箕面三中もと校長から〜教育関係者のつぶやき〜

2015年度から2018年度に大阪府の箕面三中の校長を務めました。おもに学校教育と子育てに関する情報をのせています。

制服を着たい生徒たち

2021年04月18日 07時16分00秒 | 教育・子育てあれこれ
先日、テレビで朝の情報番組を見ていました。

その中で取り上げていたのは、学校の服装でした。

制服か私服か選択制かについて、番組のコメンテーターはおおむね、選択制の支持に傾いていました。

多様性を尊重して、それぞれの生徒や保護者が制服か私服を選択できる幅があることが望ましいという理由からでした。

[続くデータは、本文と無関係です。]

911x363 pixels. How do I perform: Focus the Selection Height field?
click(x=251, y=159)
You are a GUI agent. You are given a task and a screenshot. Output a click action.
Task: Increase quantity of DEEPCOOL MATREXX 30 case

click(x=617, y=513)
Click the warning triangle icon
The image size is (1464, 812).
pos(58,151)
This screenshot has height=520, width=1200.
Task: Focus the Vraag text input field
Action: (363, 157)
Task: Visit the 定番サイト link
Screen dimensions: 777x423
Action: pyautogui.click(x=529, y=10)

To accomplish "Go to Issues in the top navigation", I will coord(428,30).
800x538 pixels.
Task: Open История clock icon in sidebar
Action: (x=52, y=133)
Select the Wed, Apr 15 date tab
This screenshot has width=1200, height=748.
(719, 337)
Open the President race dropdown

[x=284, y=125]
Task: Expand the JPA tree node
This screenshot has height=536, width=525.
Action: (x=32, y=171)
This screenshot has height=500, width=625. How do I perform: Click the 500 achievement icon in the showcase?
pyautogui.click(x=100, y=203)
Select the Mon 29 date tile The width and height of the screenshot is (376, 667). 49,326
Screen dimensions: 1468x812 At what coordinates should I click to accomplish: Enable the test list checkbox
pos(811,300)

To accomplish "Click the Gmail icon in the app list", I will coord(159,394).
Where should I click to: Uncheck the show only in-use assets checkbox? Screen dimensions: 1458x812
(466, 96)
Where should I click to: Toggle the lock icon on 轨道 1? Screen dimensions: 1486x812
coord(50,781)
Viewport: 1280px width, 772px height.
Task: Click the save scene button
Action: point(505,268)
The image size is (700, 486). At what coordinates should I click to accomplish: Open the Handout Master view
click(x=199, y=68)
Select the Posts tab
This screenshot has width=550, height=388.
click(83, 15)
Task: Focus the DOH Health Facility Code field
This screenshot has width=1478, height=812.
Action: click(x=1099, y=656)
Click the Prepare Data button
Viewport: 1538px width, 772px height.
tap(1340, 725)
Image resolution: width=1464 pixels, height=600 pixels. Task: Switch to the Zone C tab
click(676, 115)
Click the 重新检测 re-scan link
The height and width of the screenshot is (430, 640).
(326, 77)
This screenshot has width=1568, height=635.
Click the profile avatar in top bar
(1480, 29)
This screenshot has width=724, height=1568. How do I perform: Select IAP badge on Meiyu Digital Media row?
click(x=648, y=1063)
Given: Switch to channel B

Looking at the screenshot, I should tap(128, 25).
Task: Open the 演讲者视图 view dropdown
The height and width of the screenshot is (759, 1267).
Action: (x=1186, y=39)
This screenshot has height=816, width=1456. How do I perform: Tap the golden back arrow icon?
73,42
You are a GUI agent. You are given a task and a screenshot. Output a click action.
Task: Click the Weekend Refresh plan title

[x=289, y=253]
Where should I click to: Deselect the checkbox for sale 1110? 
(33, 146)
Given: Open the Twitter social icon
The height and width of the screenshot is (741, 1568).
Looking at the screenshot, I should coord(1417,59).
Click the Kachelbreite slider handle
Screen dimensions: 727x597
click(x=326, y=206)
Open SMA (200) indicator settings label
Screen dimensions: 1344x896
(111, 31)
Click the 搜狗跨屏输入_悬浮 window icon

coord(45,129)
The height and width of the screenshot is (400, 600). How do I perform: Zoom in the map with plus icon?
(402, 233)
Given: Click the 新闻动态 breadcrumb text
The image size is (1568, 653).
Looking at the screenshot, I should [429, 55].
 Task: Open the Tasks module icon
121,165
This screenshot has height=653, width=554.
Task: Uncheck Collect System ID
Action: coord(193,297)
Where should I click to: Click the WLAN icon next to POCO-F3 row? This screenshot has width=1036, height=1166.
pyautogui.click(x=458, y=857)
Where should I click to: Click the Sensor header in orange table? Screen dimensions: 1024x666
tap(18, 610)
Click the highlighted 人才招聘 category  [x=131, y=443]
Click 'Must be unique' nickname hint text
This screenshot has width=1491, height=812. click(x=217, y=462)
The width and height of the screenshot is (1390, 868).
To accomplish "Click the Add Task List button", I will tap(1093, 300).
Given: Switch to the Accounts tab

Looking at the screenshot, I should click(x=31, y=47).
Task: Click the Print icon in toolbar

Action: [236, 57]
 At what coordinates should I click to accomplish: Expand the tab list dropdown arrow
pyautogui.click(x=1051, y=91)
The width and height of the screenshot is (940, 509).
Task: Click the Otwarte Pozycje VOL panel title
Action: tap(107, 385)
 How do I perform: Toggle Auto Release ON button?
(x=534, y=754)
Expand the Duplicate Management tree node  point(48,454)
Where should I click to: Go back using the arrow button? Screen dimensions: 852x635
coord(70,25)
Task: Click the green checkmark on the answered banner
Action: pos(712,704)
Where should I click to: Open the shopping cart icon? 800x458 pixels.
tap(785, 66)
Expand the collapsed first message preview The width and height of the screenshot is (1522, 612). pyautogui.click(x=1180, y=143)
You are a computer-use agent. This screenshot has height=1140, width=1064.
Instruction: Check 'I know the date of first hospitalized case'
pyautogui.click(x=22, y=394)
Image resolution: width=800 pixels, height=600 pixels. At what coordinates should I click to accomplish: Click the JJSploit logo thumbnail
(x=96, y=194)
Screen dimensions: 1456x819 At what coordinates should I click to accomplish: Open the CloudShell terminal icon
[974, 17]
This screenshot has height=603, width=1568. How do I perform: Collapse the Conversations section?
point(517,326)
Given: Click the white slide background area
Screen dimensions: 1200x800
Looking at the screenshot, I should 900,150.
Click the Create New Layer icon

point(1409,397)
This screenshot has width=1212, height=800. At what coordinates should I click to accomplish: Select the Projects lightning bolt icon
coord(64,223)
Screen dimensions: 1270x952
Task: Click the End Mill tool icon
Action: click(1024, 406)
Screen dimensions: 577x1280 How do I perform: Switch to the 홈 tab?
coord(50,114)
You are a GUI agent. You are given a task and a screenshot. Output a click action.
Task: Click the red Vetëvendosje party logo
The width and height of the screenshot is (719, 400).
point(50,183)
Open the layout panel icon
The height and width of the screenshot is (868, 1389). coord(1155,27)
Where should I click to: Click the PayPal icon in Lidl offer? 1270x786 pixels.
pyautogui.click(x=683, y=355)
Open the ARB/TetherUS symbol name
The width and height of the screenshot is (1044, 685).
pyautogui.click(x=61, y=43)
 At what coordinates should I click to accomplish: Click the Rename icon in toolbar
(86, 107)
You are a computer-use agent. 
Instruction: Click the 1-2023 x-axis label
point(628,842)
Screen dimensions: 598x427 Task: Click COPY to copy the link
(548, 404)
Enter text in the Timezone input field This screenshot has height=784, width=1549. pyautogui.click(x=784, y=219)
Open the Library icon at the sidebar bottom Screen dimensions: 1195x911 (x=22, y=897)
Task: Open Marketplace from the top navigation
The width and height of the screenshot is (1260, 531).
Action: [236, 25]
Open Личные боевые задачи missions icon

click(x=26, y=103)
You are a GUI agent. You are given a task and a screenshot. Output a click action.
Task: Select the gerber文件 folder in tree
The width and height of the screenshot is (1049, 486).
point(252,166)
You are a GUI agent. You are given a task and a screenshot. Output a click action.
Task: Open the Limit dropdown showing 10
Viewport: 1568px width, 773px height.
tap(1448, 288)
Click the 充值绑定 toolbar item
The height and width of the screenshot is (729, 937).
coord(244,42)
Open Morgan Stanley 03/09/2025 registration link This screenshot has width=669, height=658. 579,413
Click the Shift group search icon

ところが、生放送中に視聴者アンケートをした結果が出ると、出演者一同が意外そうでした。

制服支持が一番多く、次に選択制、最後に私服支持となったからでした。

でも、わたしはこの結果が順当だ思いました。

今の制服は、高校ではブレザーにスラックスかチェックをあしらったスカートが圧倒的に多く、ファッション性の高いものや、デザイナーがデザインした制服もあります。

生徒たちは気に入っています。

また、いまは制服をブレザーにしている中学校も増えています。男子の詰襟学生服もありますが、女子のセーラー服の学校も多く、この時期にしか着れない服なのです。

以上が、現場に身を置いていたわたしが考える生徒の実感です。

1970年代には、生徒会が学校に制服廃止、私服を認めさせる運動をした時期が、かつてはありました。

わたしの通った大阪府立の高校は、私服の着用を認めていた(標準服という制服のよくなものはありました)、当時にしては珍しい学校でした。

それでも、毎日私服を着ていた生徒は、ほとんどいませんでした。

コメンテーターが、番組の最初で、選択制が多いだろうと予想したのは、多様性を認める時代を意識してのことでしょうが、感覚が少々ズレていたようです。

今は、ファッショナブルな制服が多く、その学校の生徒であるというアイデンティティを示すものとしての役割を果たしています。

生徒たちは、「この制服を着ることができるのは、今の時期だけ」とわかっています。

だから、今の時代、制服支持が多くなるのです。